I put on a pained expression. “I’m sorry. I have tried, it’s just …”
“Difficult to understand? You betcha. But not so difficult to understand as why you would risk everything on this ludicrous adventure of your father’s.”
I stare at Grandpa Byron, unsure of what to say. I can tell where this is heading, obviously, and I don’t like it. I can feel myself being cornered, hemmed in by his calmness and the pretty inescapable fact that he’s right: it is a ludicrous adventure, or at least very dangerous. I hate it when adults do this, and the only thing I can do is to get all self-righteous to try to steer the argument. I stare at him angrily.
“You read my letter, didn’t you? The one from Dad to me?”
Instead of answering me directly, he comes to the kitchen table and sits down opposite me.
“One of the hardest things in life, Al, is to accept the things that cause us pain, absorb them, and continue. And no, I did not read your letter. But I imagine it was to do with your father’s experiments in, for want of a better expression, time travel?”
“And what if it was?”
“Then you are at liberty to follow your heart. But that is not always the wisest option.”
“And what if I had the chance to stop Dad from dying, eh? Wouldn’t you want that?” I’m getting a bit upset now, and I have raised my voice, but Grandpa Byron remains unperturbed, which infuriates me further. He just wobbles his head, and says:
“Death, Al, is not the end. As it says in the Sri Kalpana, ‘Live life so completely that when death comes to you like a thief in the night, there will be nothing left for him to steal’.”

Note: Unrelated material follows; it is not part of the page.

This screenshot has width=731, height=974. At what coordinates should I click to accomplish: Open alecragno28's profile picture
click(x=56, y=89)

“And so I should just do nothing? I have this ability, and I should just do nothing? Can you hear yourself? You sit there, spouting this so-called wisdom like you’re, you’re … Yoda or something, and all the while Dad is still dead and you don’t want to do anything about it.” My cheeks are hot, and my throat is wobbling but I’m not crying. (That’ll come later.)
Still Grandpa Byron just blinks slowly and reaches across the table to pick up his precious book.

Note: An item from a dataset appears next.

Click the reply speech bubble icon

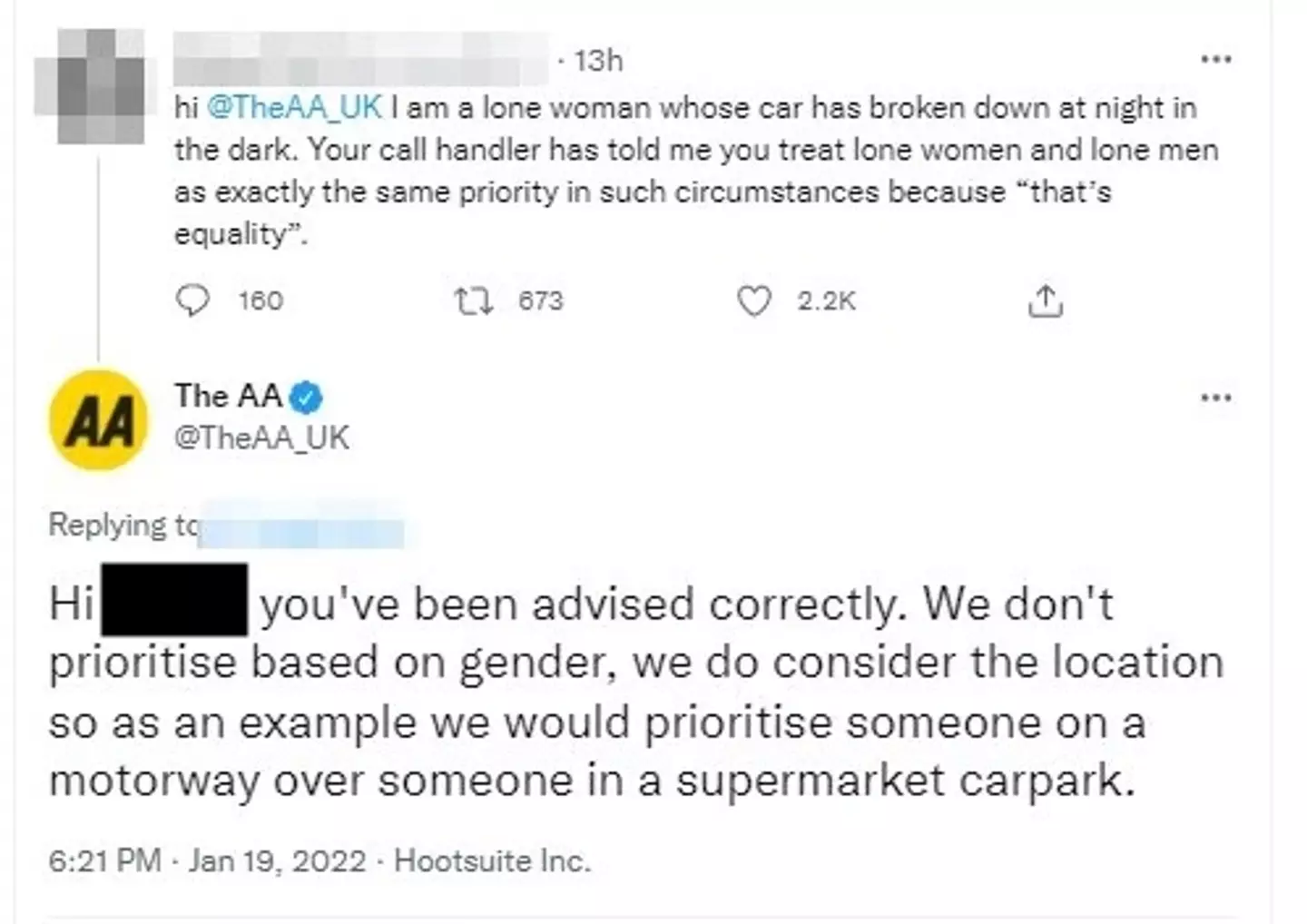pyautogui.click(x=192, y=300)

“But you cannot undo what has been done, Al. It may appear that you can, but you cannot. It may appear that you can change your world by going back in time and altering it, but you are merely creating another world and living in that instead. Escaping is not changing.”
“Well, I want to escape then.”
“Don’t do it, Al. It cannot make you happier.”
“How not? How not?” I can hardly speak, I’m so angry. “Don’t you even want to see Dad again?”
“But I can, Al, by—”
“By what? By meditating, is that it? You can dream about him? You can think about him? God Almighty, I can do that. Anyone can do that! But actually meet him? Wouldn’t you like to do that? Well, I have. Got that? I have. And I’m going to do it again.”
“Don’t do it, Al. Please, for God’s sake. Just. Stop. You’re playing with things that … that …”
“That what? I don’t understand? Like you understand everything, O holy wise Indian mystic? Give me a break. You and your Sri Kalpana, it’s just mumbo-jumbo for people who can’t handle reality. Take it. Take it away and go away yourself.”
Grandpa Byron says nothing more. In fact that’s the last thing I say to him. With an expression of deep hurt on his face, he picks up the old book and silently leaves the house.
I hear his moped coughing and spluttering down the street, but – in case you were wondering – this is not when I start crying. My mind is racing with what I have to do.